En la semana de la entrega de los premios Oscar, los 40 años de vida de Vazhnov bien pueden rivalizar con el guión de cualquiera de las películas nominadas. Nació en Omsk, Siberia, una ciudad del tamaño de Córdoba, que fue la capital de Rusia entre 1918 y 1920. Vazhnov era un niño prodigio, muy inquieto, y el gobierno de la entonces Unión Soviética lo becó para ir a estudiar a Moscú. Al terminar su carrera de físico, se instaló en los Estados Unidos, donde trabajó en Wall Street: entre 1997 y 1999 (en plena crisis financiera de su país) fue en el banco de inversión Goldman Sachs un quant, como se denomina a los genios matemáticos que emplean las entidades financieras.
Terminó en Harvard un posgrado en políticas públicas y se fue a trabajar de programador a la costa oeste.
Vino a Buenos Aires porque está convencido de que "el clima es uno de los principales determinantes de la felicidad" (y le gusta la temperatura porteña), y además porque es un fanático de la música latina: subió a YouTube el tutorial más exitoso sobre "introducción al ritmo de salsa", con unas 100.000 visitas.

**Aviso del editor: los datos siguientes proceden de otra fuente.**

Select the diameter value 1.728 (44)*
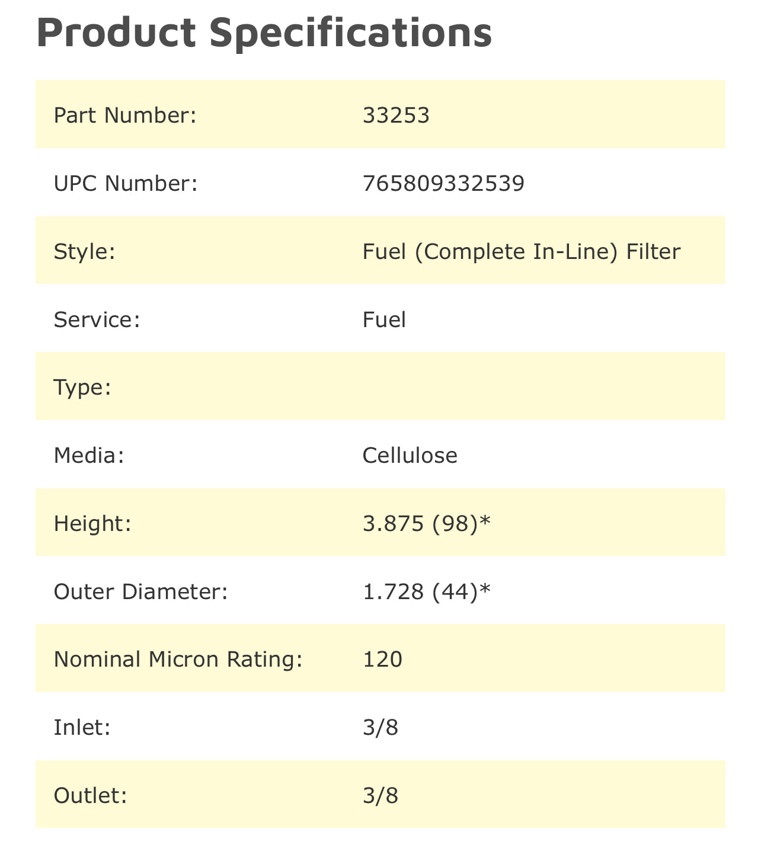Viewport: 761px width, 848px height. (427, 591)
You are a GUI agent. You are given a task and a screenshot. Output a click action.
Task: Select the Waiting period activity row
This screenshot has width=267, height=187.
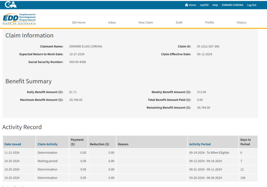(x=47, y=161)
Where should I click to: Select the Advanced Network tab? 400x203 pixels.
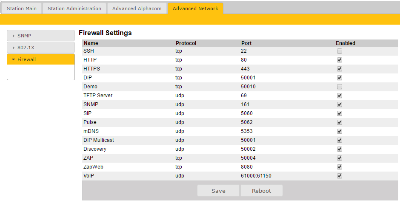195,8
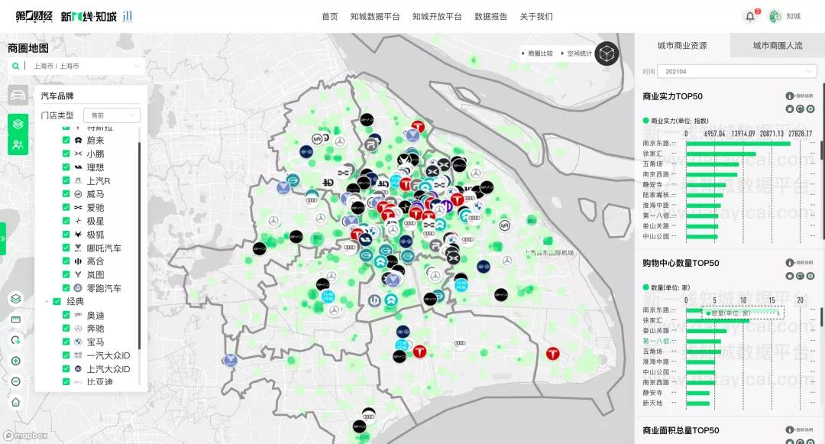Image resolution: width=825 pixels, height=444 pixels.
Task: Switch to the 城市商圈人流 tab
Action: tap(777, 46)
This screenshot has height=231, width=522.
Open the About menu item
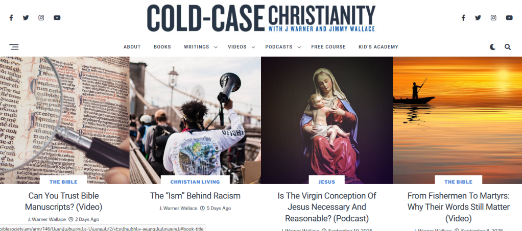pyautogui.click(x=132, y=47)
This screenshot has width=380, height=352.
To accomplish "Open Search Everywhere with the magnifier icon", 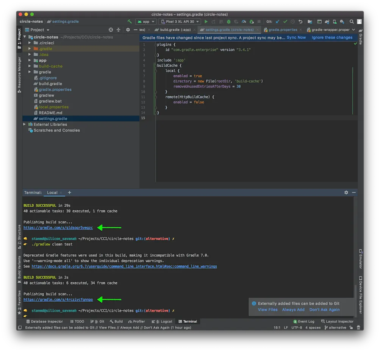I will [351, 22].

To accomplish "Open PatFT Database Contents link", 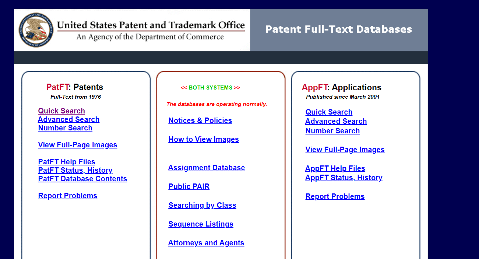I will (x=82, y=179).
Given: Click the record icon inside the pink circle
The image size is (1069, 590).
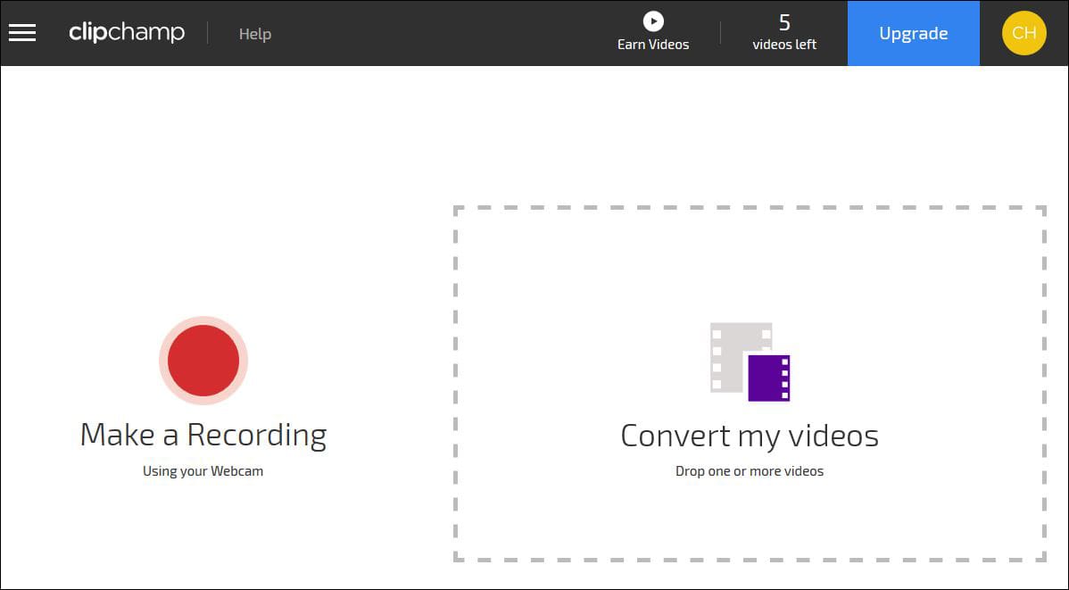Looking at the screenshot, I should click(x=203, y=360).
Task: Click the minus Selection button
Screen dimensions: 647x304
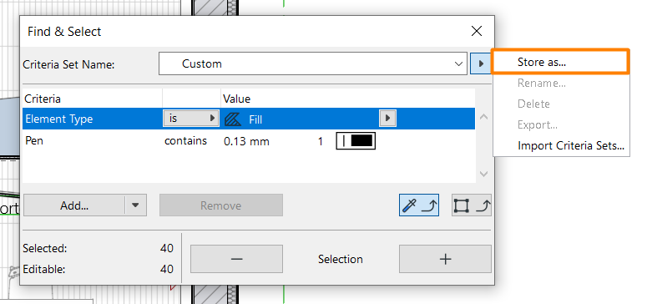Action: coord(236,259)
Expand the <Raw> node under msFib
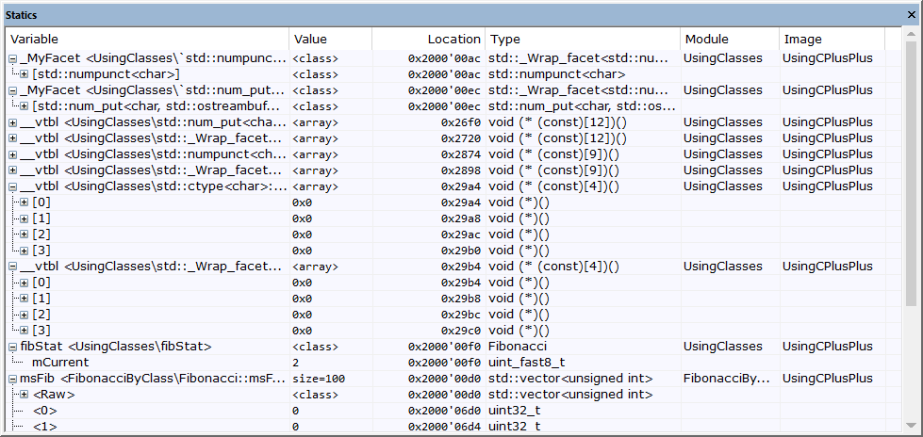Screen dimensions: 923x437 [25, 395]
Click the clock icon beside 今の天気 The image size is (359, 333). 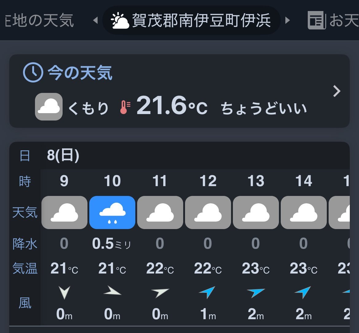[33, 72]
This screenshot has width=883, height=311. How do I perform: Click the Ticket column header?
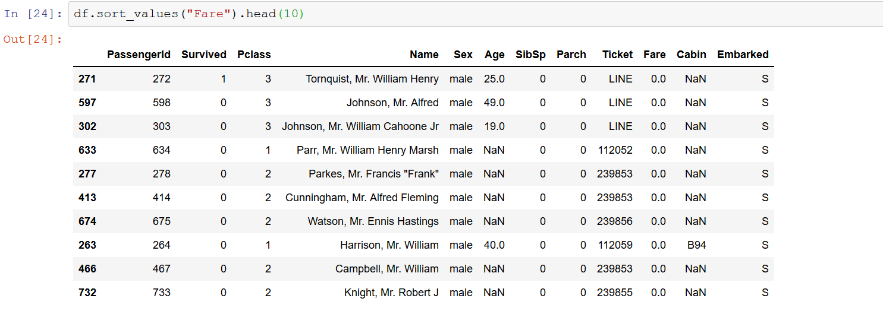[617, 55]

Habla con fluidez ruso, castellano e inglés, y está estudiando chino, francés y portugués. Su método de aprendizaje rápido: adquiere los idiomas a través de algoritmos de programación. Escribió un libro sobre impresión 3D, asesora a distintas empresas en temas de innovación, dio una charla TED y es director académico del Instituto Baikal, un centro en el cual se discuten temas de la agenda del futuro.

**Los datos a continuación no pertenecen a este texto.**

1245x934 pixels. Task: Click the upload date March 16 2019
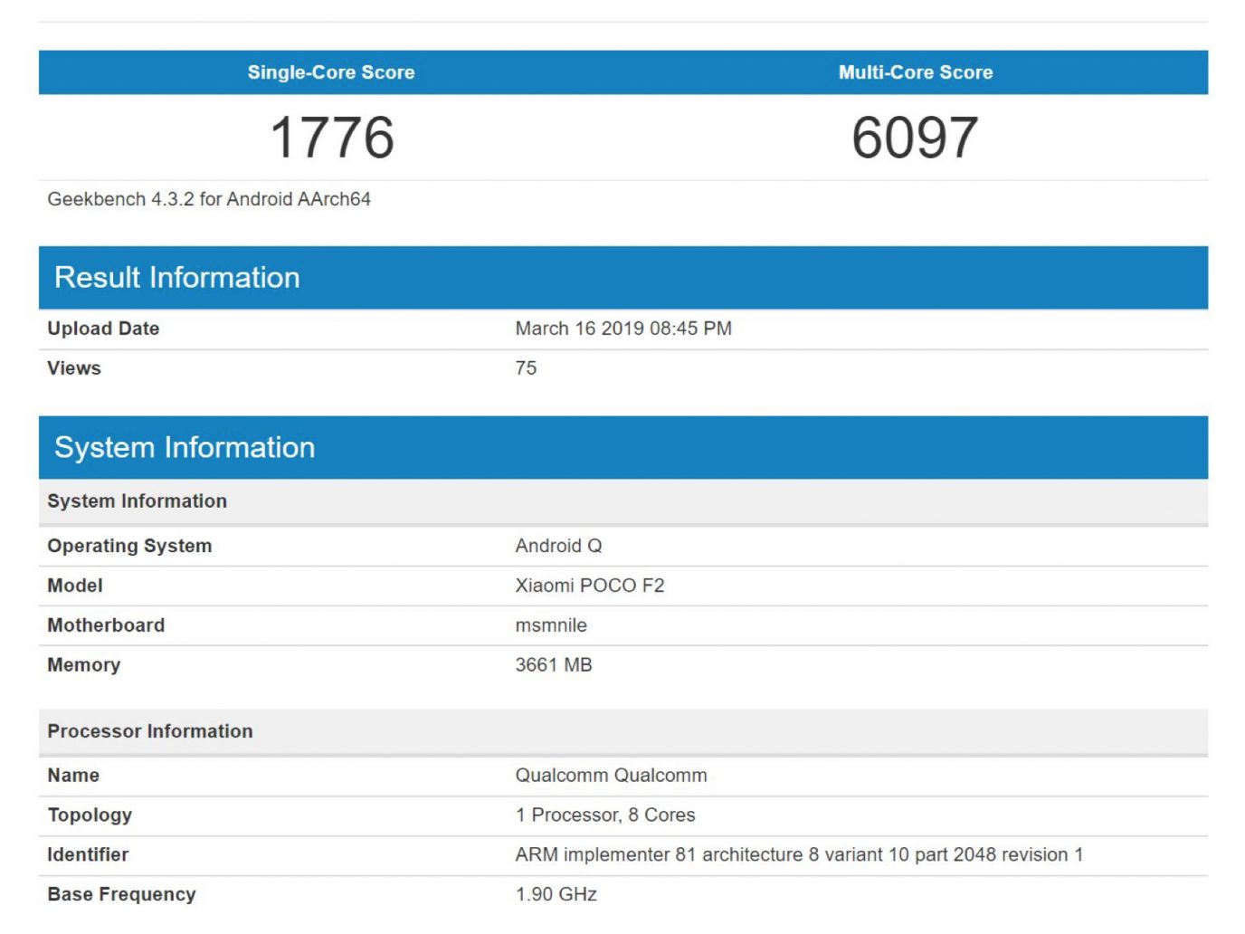click(x=623, y=329)
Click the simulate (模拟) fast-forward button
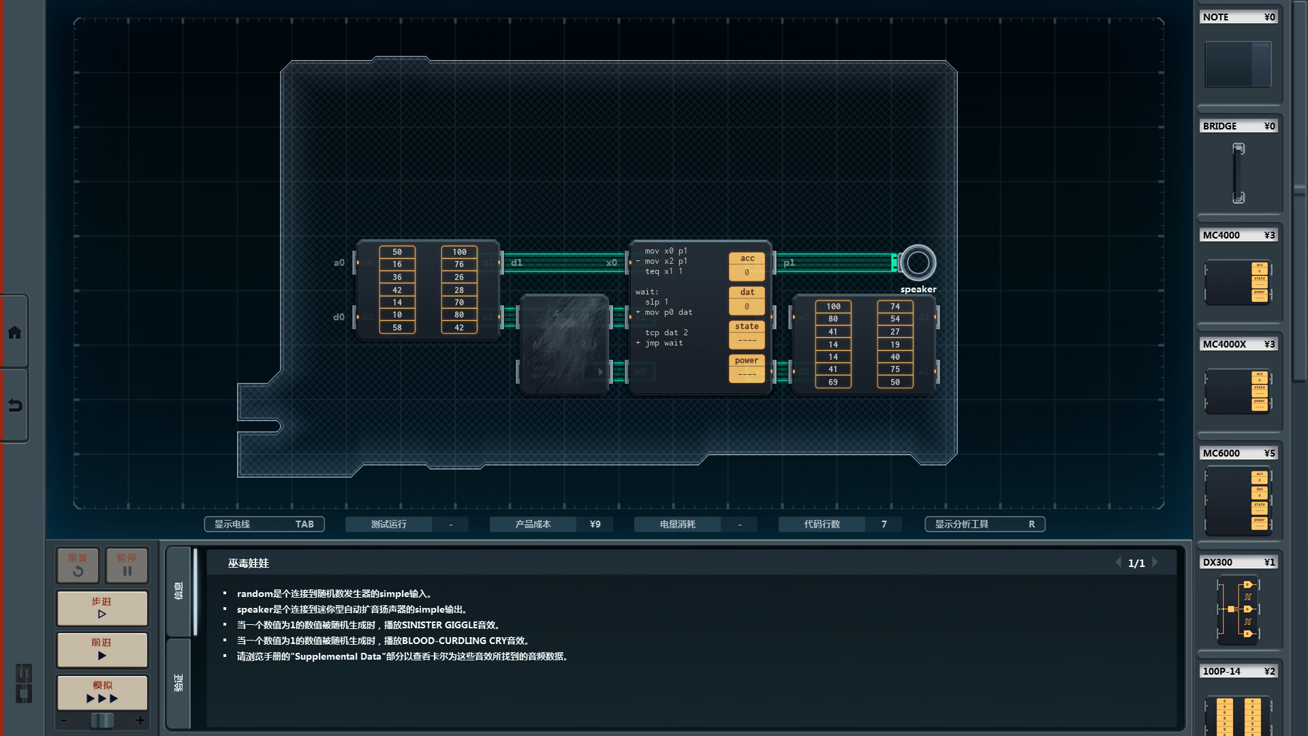The width and height of the screenshot is (1308, 736). (102, 692)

-¿Qué son las tecnologías exponenciales?
-"Exponencial" tiene un significado muy preciso en matemática: es una función que se duplica cada dos, cinco, cien años o una cantidad determinada de tiempo. Las funciones exponenciales tienen un crecimiento lento en sus primeras etapas de tiempo, por debajo de un crecimiento normal, y luego, en algún período, "explotan" y alcanzan valores altísimos. Este concepto se empezó a utilizar para describir tecnologías muy transformadoras. Está presente en muchas ciencias, pero su popularidad se dio a partir de la computación. La denominada "ley de Moore" predijo que la capacidad de la computación se iba a duplicar cada doce meses. Luego lo ajustó a 24 meses y, finalmente, a 18 meses. Éste es sólo uno de los paradigmas de exponencialidad.
-¿Qué otros hay?
-Montones. El crecimiento del conocimiento desde los inicios de la humanidad tiene una curva que es exponencial. Con la velocidad máxima de transmisión de datos sucede lo mismo. La biología sintética y la nanotecnología son otros ejemplos. Lo que hay que notar es que las curvas exponenciales antes del nacimiento de la computación eran bastante lentas, y por eso no nos dábamos cuenta, porque si algo se duplica cada 100 años, excede nuestra vida. Pero la ley de Moore marca por primera vez un período de duplicación que podemos ver, porque dura meses.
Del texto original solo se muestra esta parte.